Copy, word for word, the line containing "Click the 回购金额 column header" and each line that follows it in the entries below; pictures do not belong in the copy.

EXERCISE MATERIAL: Begin

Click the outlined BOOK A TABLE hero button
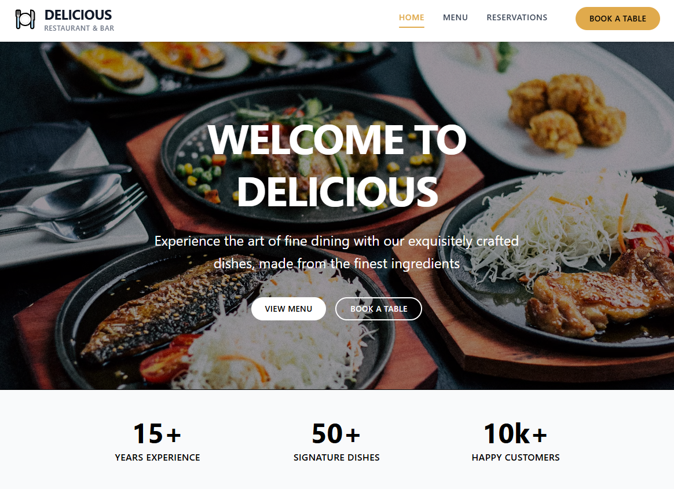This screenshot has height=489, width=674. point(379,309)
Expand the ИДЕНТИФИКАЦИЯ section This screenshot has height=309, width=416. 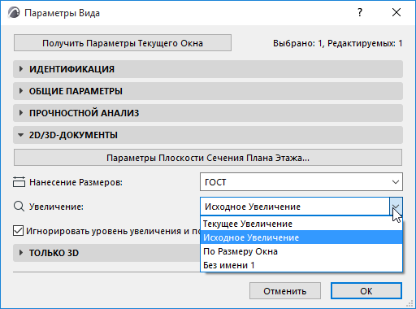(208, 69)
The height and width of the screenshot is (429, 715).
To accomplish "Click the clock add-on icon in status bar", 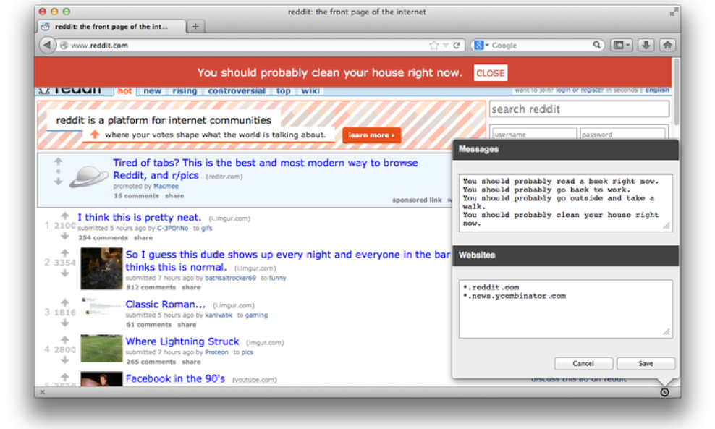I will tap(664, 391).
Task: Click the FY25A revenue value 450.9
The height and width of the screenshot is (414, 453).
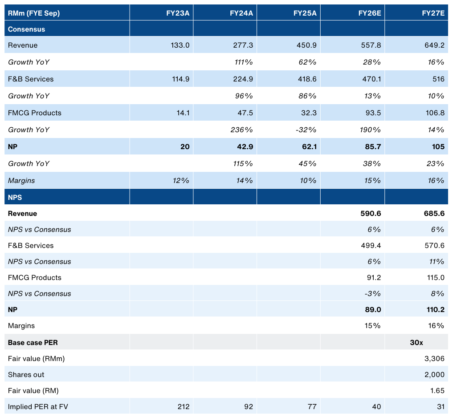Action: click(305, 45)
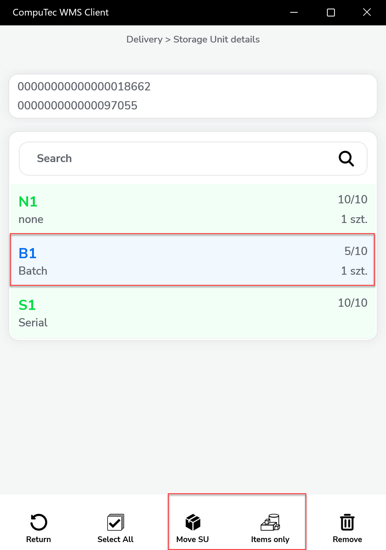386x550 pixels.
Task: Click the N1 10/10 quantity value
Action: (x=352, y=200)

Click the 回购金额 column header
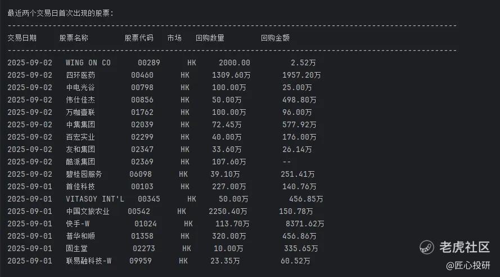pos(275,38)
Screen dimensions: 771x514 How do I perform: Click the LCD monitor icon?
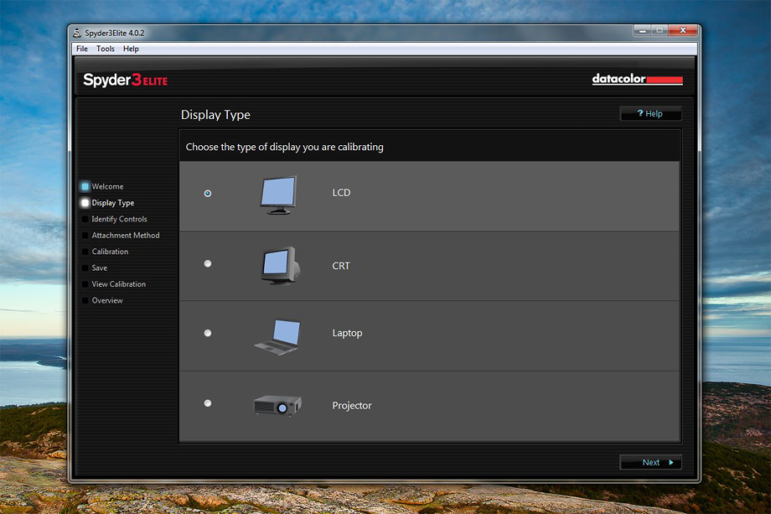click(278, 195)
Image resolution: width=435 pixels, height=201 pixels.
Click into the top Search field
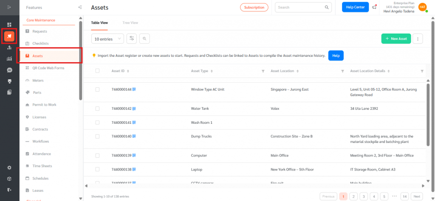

EXERCISE MATERIAL: End

# SOLUTION TO THIS PROBLEM:
Click the 回购金额 column header
pos(275,38)
Screen dimensions: 771x514 How do I perform: Click the LCD monitor icon?
click(278, 195)
Image resolution: width=435 pixels, height=201 pixels.
Click into the top Search field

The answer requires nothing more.